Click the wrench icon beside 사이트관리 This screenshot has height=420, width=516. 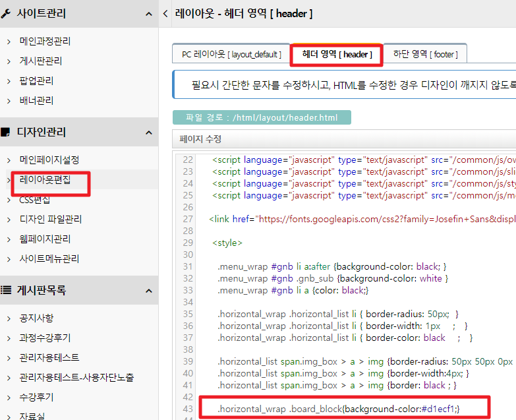click(x=7, y=14)
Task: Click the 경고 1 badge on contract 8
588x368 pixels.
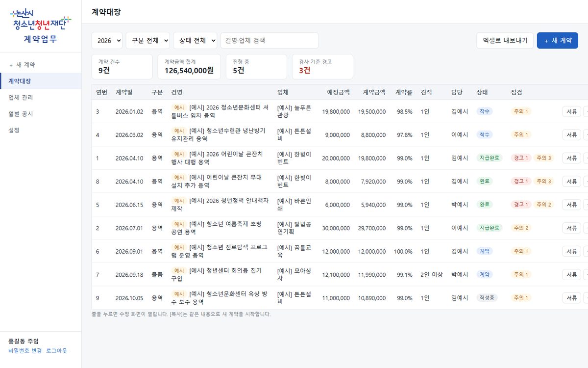Action: (x=520, y=181)
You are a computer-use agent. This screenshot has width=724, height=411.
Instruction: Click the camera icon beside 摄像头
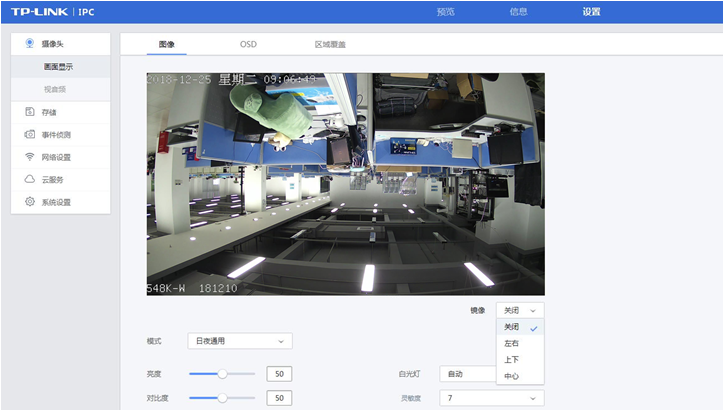[30, 43]
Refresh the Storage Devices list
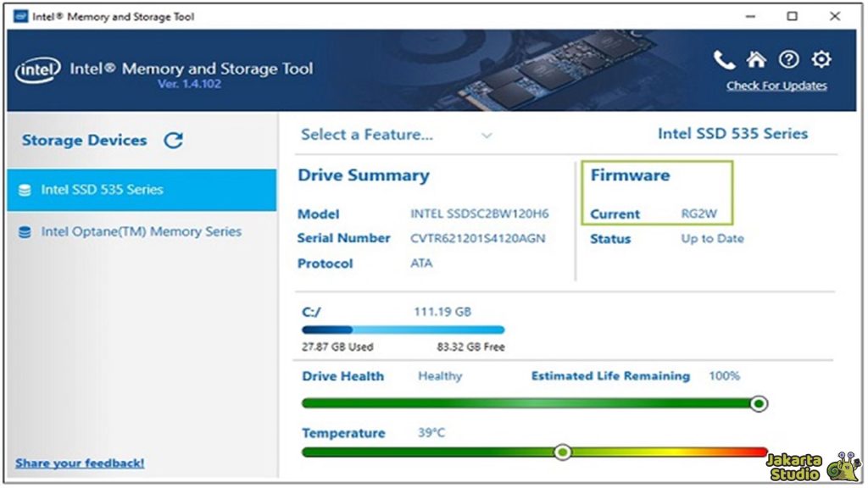Image resolution: width=868 pixels, height=488 pixels. pos(172,140)
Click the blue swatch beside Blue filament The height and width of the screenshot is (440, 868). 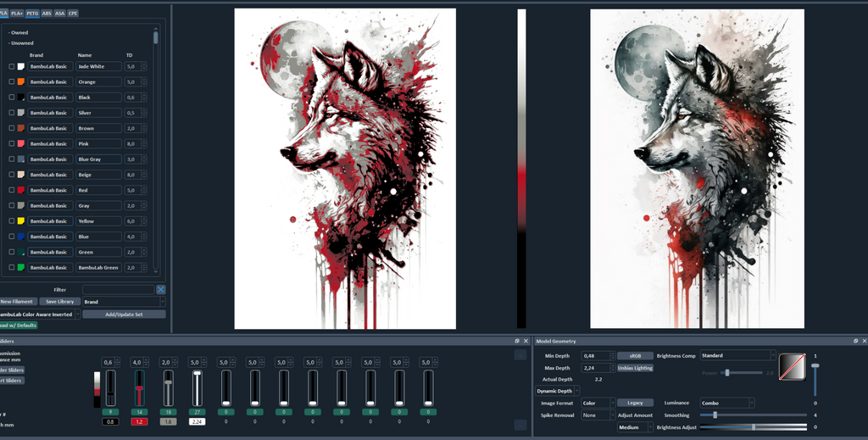(x=20, y=237)
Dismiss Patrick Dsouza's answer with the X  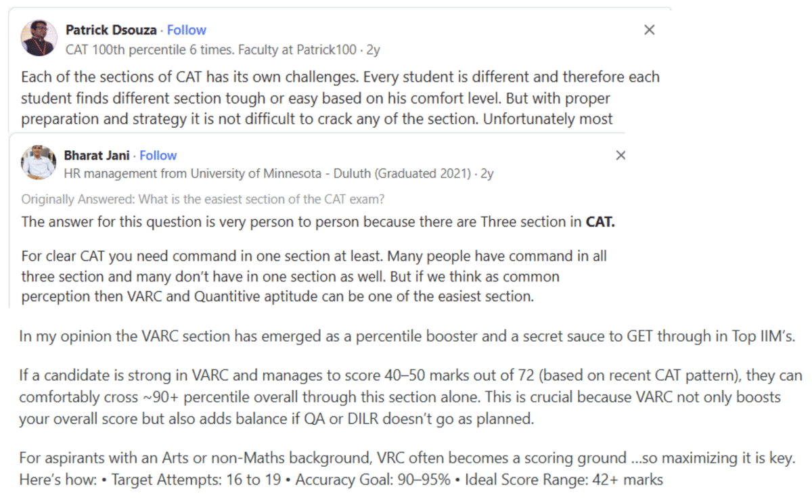click(x=649, y=30)
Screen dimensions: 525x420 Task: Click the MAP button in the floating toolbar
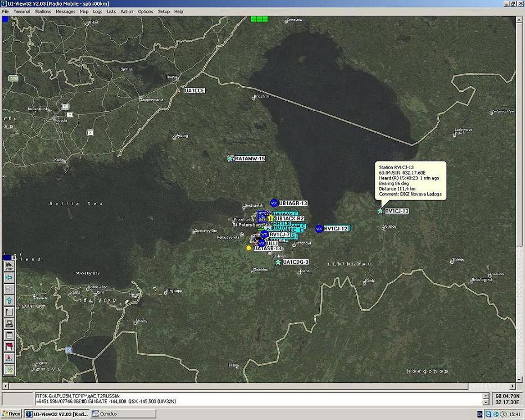coord(9,266)
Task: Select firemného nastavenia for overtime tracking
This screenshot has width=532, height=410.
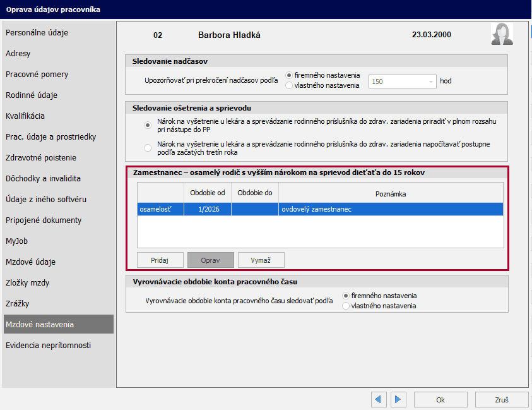Action: [x=290, y=75]
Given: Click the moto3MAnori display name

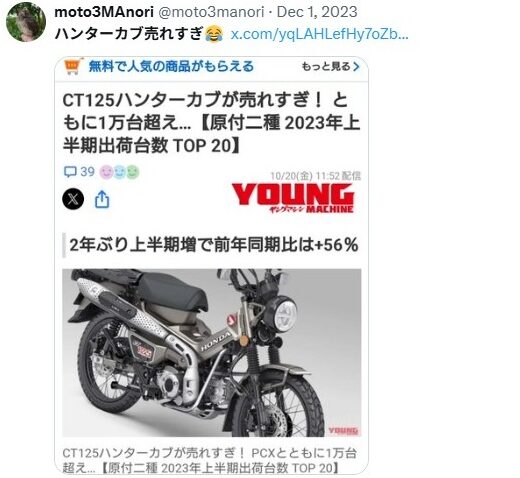Looking at the screenshot, I should (x=104, y=12).
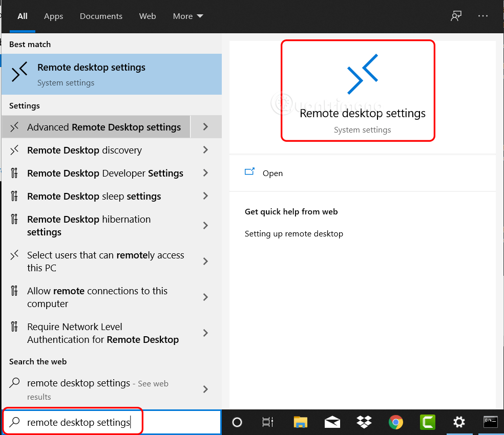Open Camtasia from the taskbar

428,422
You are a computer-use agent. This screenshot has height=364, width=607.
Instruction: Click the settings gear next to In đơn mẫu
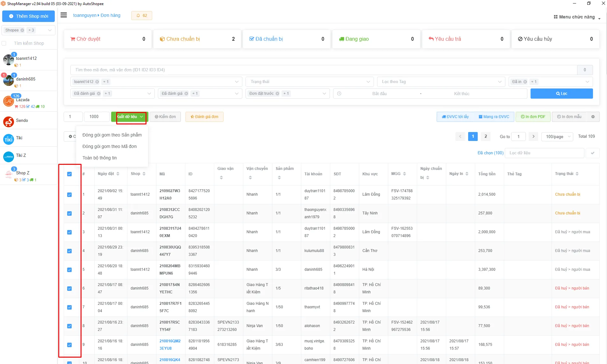click(593, 117)
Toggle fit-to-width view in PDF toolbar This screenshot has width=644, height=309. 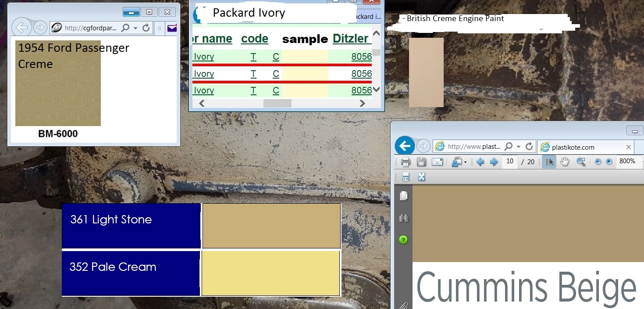[406, 177]
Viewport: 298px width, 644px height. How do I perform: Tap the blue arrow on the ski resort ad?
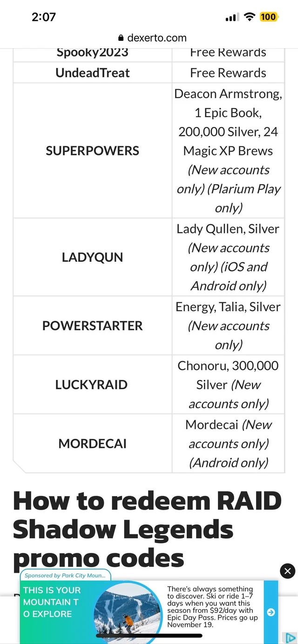pyautogui.click(x=271, y=613)
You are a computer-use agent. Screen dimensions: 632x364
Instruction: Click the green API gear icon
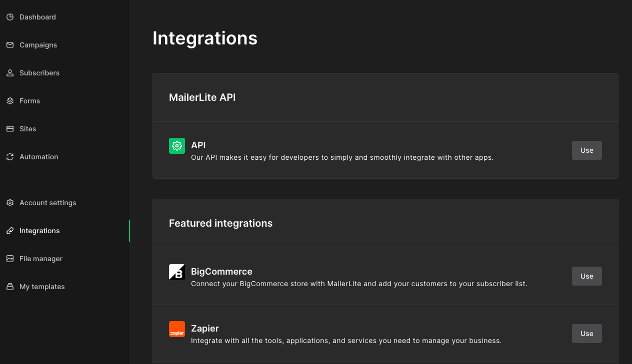coord(177,146)
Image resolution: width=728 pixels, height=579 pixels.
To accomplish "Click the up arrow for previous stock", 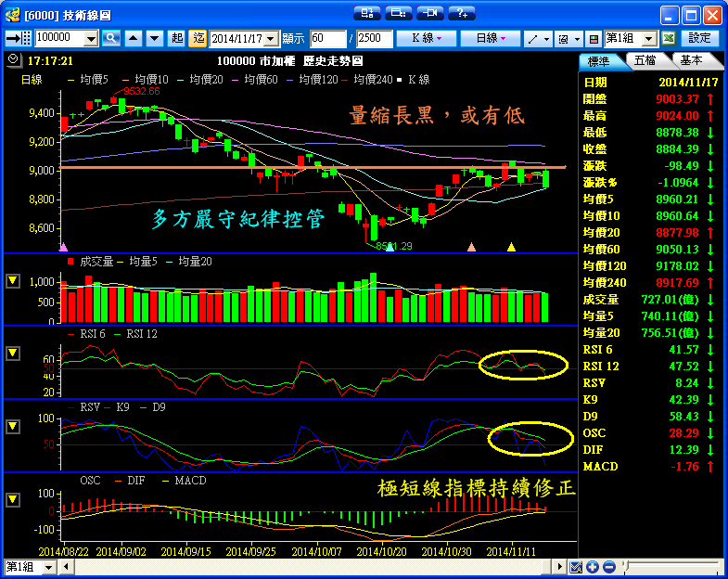I will pyautogui.click(x=133, y=38).
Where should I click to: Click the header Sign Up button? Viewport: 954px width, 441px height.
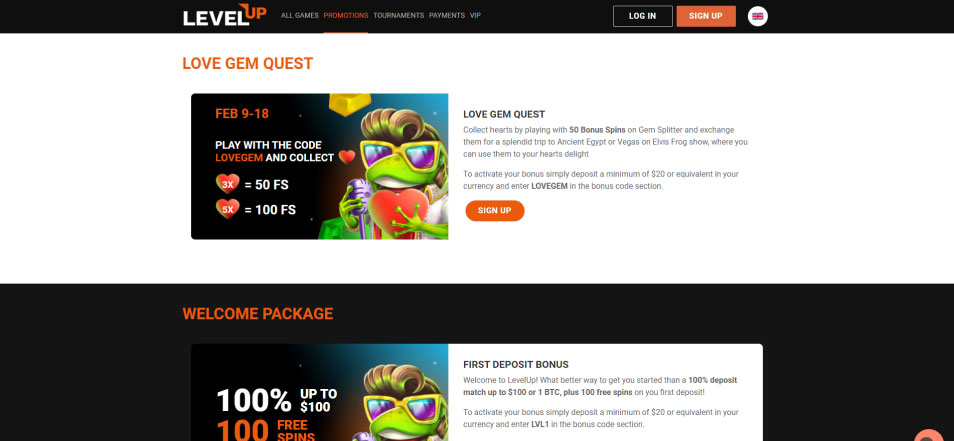click(706, 16)
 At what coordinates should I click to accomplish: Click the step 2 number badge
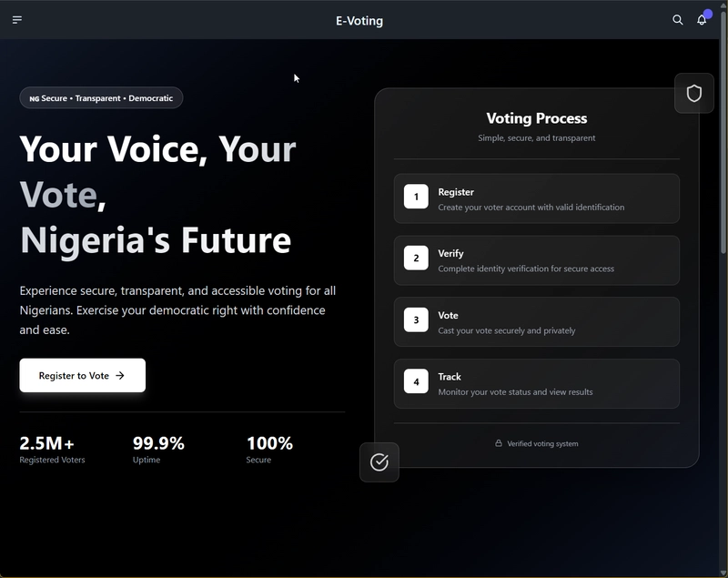click(x=416, y=259)
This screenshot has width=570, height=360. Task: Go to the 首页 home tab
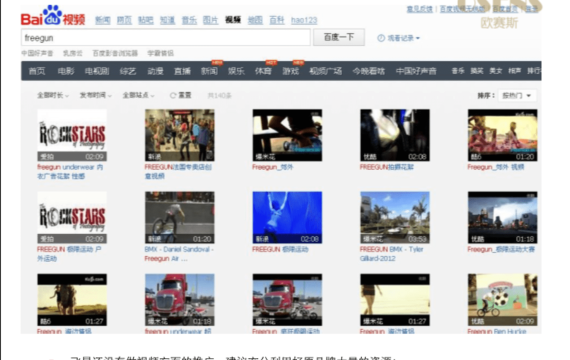click(37, 71)
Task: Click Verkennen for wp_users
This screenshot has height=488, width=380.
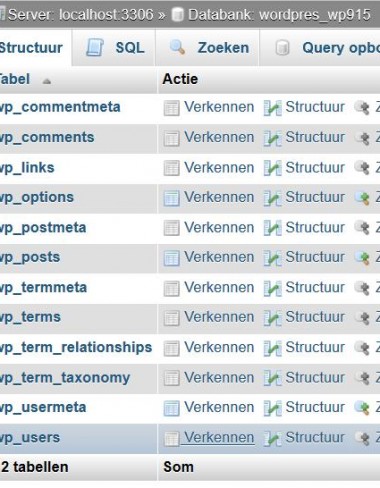Action: [219, 437]
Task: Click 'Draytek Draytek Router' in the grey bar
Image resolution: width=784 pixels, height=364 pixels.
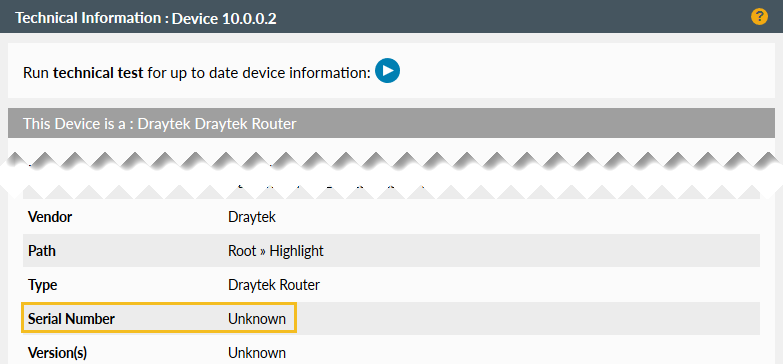Action: pyautogui.click(x=217, y=124)
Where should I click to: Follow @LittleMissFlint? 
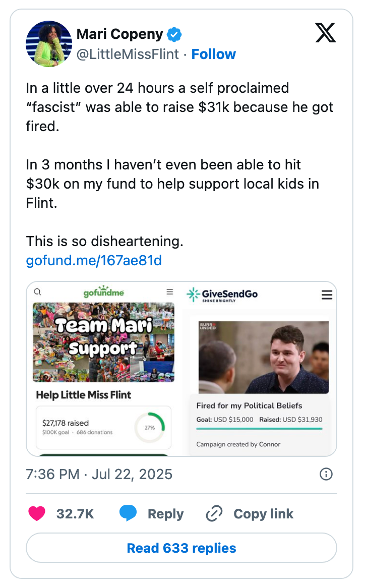(x=214, y=54)
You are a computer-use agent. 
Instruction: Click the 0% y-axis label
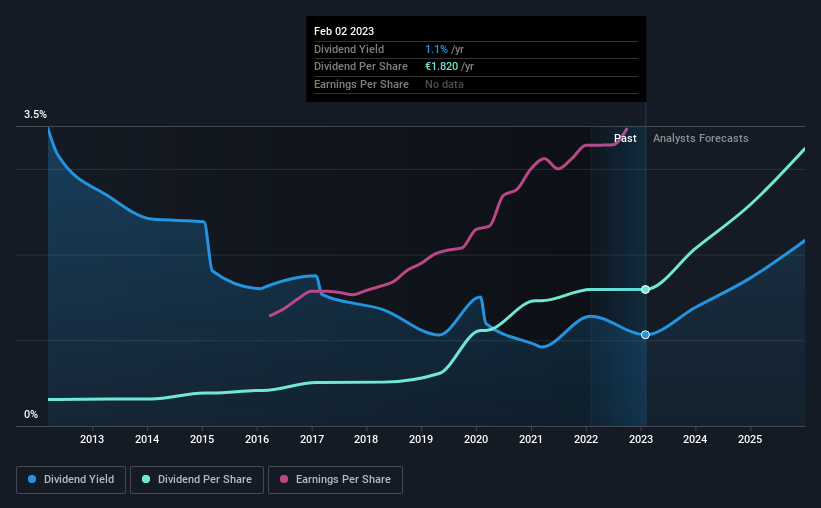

**Task statement**
Throughout the data above, copy all lines where the word "agent" is found.

**Response to the exercise**
You are a computer-use agent. This screenshot has width=724, height=411.
You are a computer-use agent. This screenshot has height=364, width=607.
You are a computer-use agent. Screen dimensions: 632x364
You are a computer-use agent. 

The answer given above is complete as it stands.